L'indépendantisme catalan est à son "point final"

© Reuters

"Cette histoire du référendum et du processus (indépendantiste) est terminée, point final", a fermement déclaré cette semaine Enric Millo, 57 ans.

Ancien député au parlement catalan de 1995 à 2016, membre depuis 2003 du Parti populaire (PP, conservateur), M. Millo a été nommé préfet de sa région natale il y a un an, en novembre 2016 et il y représente le gouvernement de Mariano Rajoy.

Depuis le petit palais moderniste abritant la préfecture, il dresse un bilan positif de la mise sous tutelle de la Catalogne par le pouvoir central, qui avait suivi la proclamation le 27 octobre d'une "République catalane" restée sans effets.

Le chef du gouvernement Mariano Rajoy avait pris le contrôle de la région, destitué l'exécutif régional indépendantiste présidé par Carles Puigdemont et dissous le parlement catalan pour convoquer de nouvelles élections le 21 décembre.

M. Puigdemont et plusieurs "ministres" de son gouvernement régional destitué étaient partis à Bruxelles. Le reste de l'exécutif régional déchu a été placé en détention provisoire, dans une enquête pour "rébellion" et "sédition".

Depuis, certains dirigeants indépendantistes ont reconnu qu'ils n'étaient pas prêts pour créer un État ou qu'ils ne disposaient pas d'une base sociale suffisamment ample pour le faire.

"Ce n'est pas qu'ils n'étaient pas prêts, c'est qu'ils avaient menti pendant des années", a asséné M. Millo, originaire de la ville de Gérone, un bastion de l'indépendantisme, dont M. Puigdemont fut le maire de 2011 à 2016.

"Sans aucun doute, cela ne pouvait se terminer que d'une seule manière, par une grande déception et un grand échec", a-t-il ajouté.

"Ce que le monde indépendantiste n'a pas fait encore, c'est assumer cet échec.

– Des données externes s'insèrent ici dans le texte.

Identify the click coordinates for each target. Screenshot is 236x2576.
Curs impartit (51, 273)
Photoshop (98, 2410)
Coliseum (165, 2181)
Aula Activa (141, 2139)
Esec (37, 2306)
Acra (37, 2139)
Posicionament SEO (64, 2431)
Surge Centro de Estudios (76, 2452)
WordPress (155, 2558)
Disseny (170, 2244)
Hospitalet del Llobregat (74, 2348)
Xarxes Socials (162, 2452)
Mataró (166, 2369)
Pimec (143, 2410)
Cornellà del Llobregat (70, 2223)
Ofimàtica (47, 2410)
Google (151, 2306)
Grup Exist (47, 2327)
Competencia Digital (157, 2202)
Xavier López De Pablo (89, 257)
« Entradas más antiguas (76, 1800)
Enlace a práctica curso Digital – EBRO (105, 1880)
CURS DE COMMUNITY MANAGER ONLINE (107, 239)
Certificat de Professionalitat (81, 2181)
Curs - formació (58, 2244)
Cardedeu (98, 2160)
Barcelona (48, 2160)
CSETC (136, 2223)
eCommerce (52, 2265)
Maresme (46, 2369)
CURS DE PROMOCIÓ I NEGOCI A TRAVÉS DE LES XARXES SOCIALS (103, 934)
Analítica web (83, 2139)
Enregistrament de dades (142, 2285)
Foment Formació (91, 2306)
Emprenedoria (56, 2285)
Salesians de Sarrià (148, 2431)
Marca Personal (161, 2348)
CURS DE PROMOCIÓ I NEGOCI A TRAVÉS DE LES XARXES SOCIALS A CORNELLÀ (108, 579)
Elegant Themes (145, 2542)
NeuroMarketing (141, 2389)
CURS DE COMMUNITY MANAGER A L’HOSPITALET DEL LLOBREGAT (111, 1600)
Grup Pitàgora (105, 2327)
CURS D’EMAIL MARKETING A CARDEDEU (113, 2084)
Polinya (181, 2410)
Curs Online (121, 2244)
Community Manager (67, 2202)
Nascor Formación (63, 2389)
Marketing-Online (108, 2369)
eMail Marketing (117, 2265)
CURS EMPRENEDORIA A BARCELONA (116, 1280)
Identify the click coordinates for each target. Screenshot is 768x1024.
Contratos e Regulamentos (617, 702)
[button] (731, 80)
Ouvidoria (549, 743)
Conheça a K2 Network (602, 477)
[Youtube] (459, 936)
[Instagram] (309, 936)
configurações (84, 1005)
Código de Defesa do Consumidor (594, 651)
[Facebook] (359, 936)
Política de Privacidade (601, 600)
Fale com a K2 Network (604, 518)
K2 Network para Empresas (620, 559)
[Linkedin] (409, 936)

Il continue à chercher des formules pour tenter de dissimuler que tout cela est arrivé à son point final", a-t-il souligné.

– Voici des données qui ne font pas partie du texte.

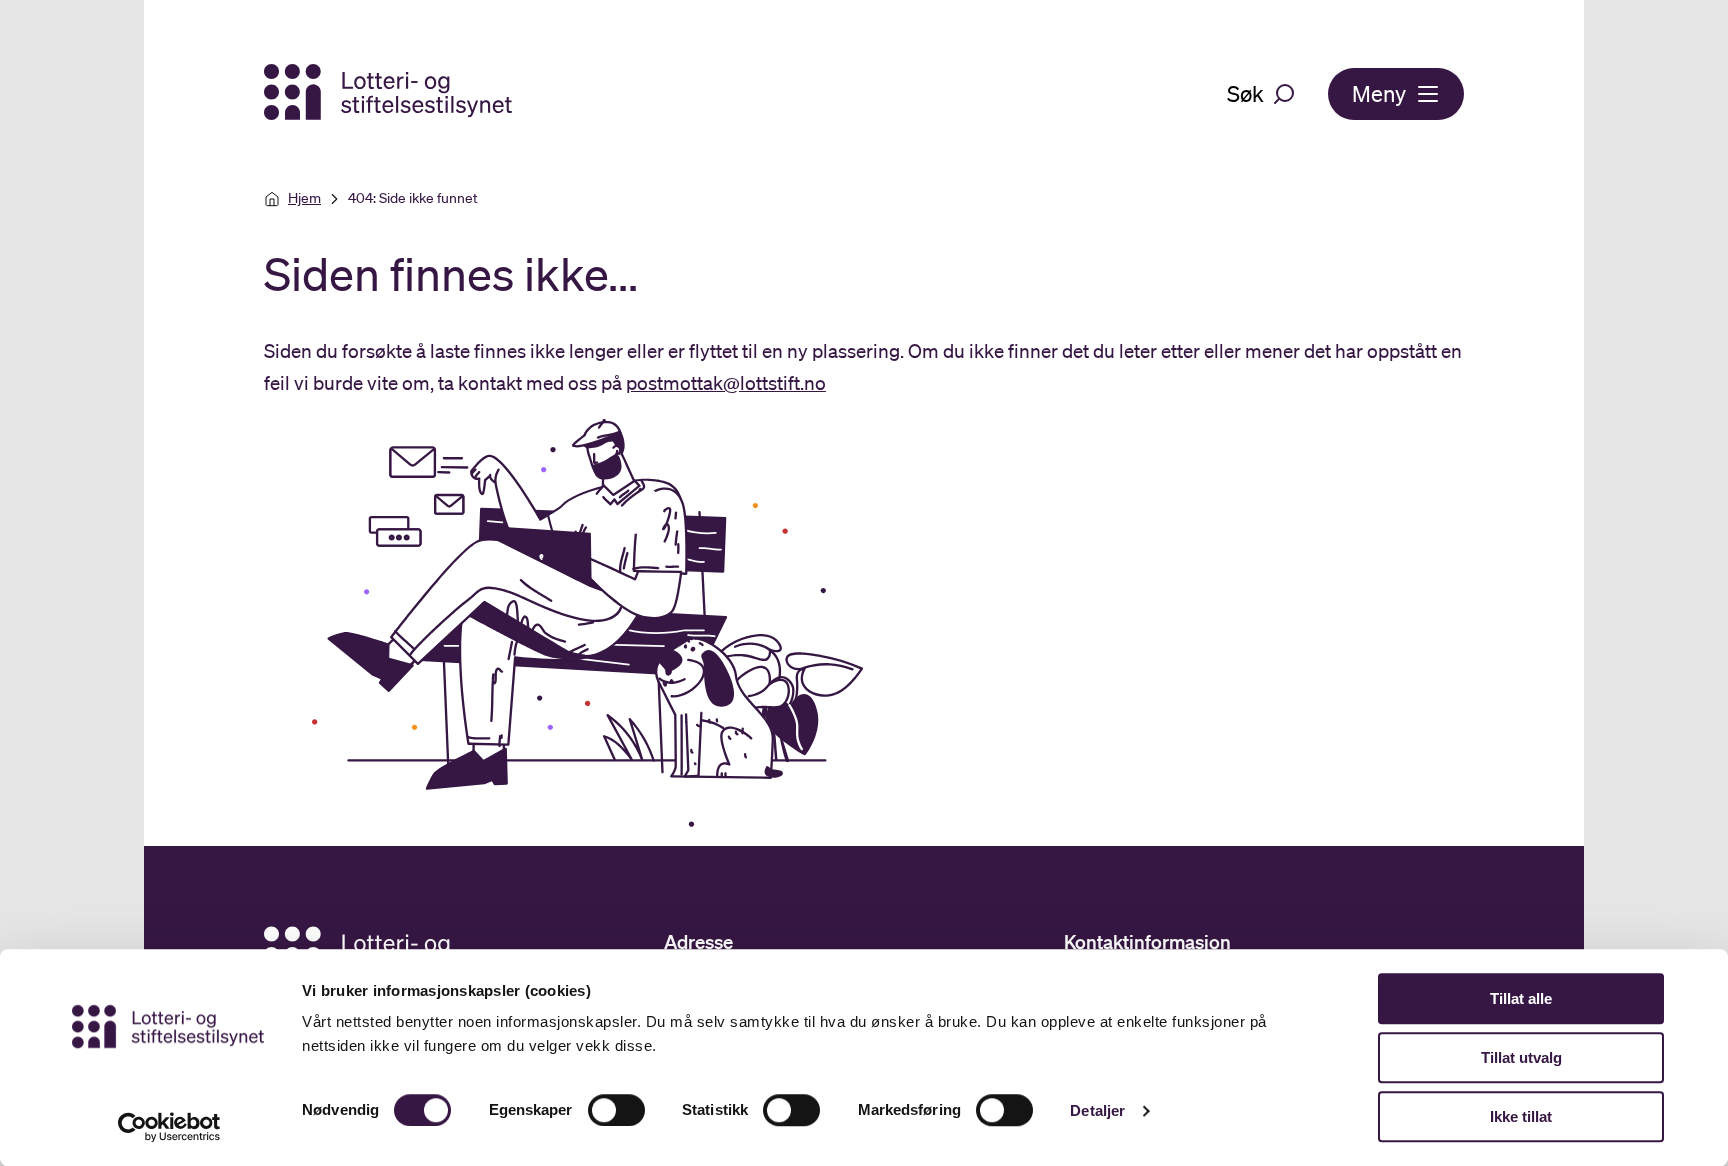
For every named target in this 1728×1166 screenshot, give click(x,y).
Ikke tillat (1521, 1116)
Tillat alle (1521, 998)
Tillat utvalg (1521, 1057)
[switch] (616, 1110)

Pour l'instant, les sondages annoncent que partis indépendantistes et formations défendant l'unité de l'Espagne feraient jeu égal aux élections régionales du 21 décembre.

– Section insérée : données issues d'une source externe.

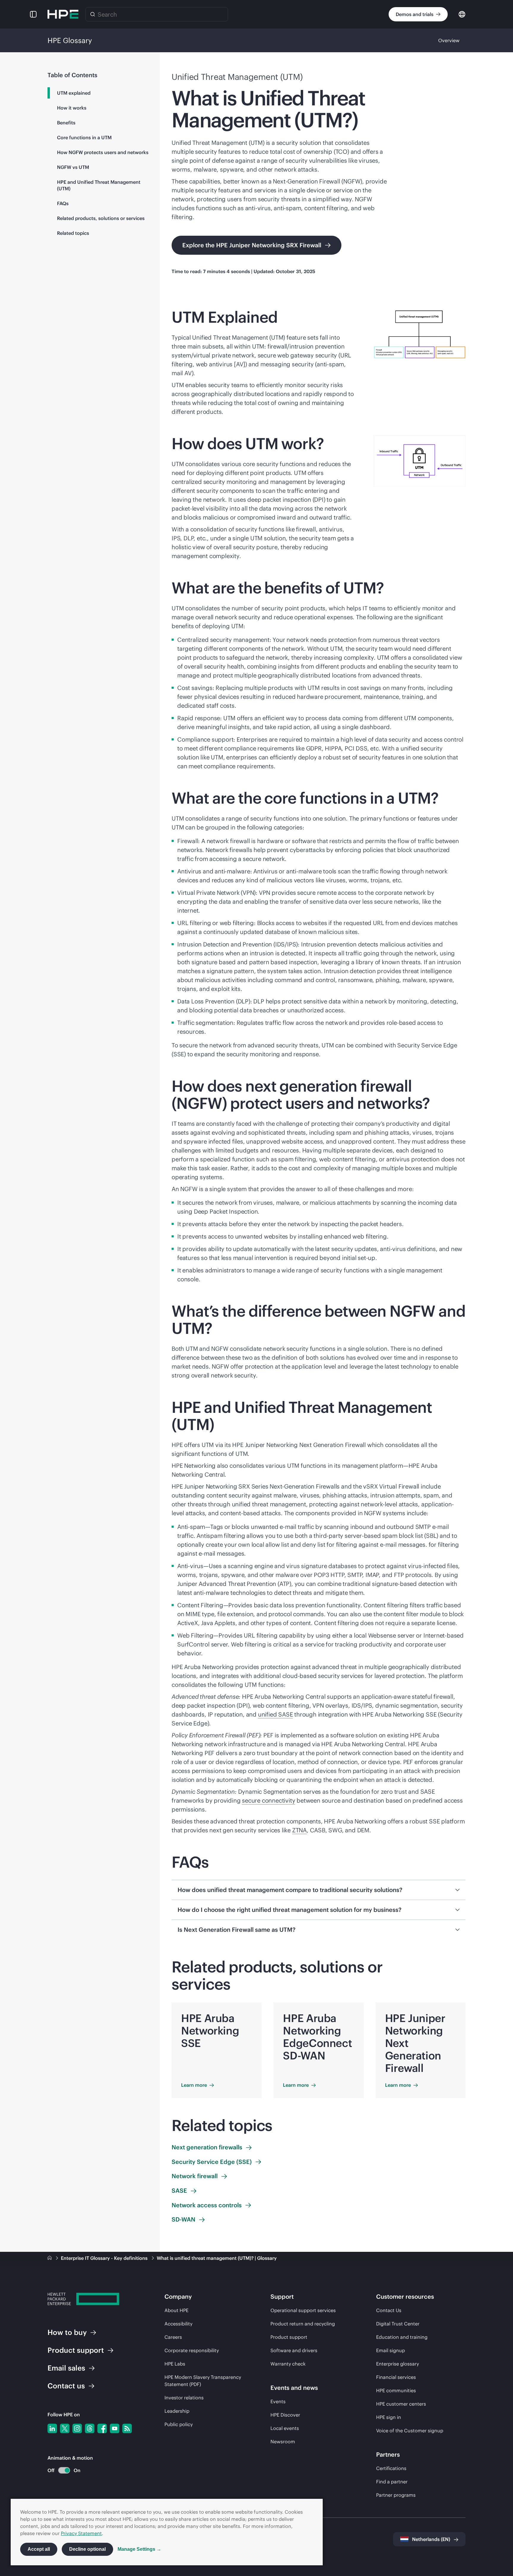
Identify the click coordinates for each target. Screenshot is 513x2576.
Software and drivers (293, 2350)
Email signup (390, 2350)
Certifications (391, 2468)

Mais pour M. Millo, ce scrutin permettra d'ouvrir "une nouvelle étape" dans la région divisée par la question de l'indépendance et par le conflit politique opposant autorités catalanes et gouvernement central.

Le préfet s'est montré convaincu que "le nouveau gouvernement, quelle que soit sa couleur politique, s'engagera à respecter la légalité".

Il a jugé possible de "rétablir le dialogue nécessaire et positif qui doit avoir lieu entre le gouvernement catalan et le gouvernement d'Espagne", alors que les deux parties se sont renvoyées ces dernières années la responsabilité de l'absence totale de négociations.

Le dialogue pourrait porter, selon lui, sur l'amélioration du financement de la région et de plus grands investissements pour ses infrastructures.

En revanche, un référendum d'autodétermination de la région, souhaité par une très large majorité des Catalans, restera non négociable pour Madrid.

"Une nouvelle étape doit apporter des solutions nouvelles. Si nous recherchons les mêmes vieilles solutions à un problème non résolu, on ne trouvera sûrement pas de porte de sortie", a-t-il dit.

Quant à une éventuelle réélection de M. Puigdemont à la tête de la région, ce "serait une mauvaise nouvelle", a-t-il jugé.

"Il nous a déjà montré qu'il n'est pas disposé au dialogue et que la seule chose qu'il veut, c'est la rupture et enfreindre les lois", a accusé le préfet.

"Cela nous conduirait probablement à un scénario de blocage qui serait préjudiciable", a-t-il conclu.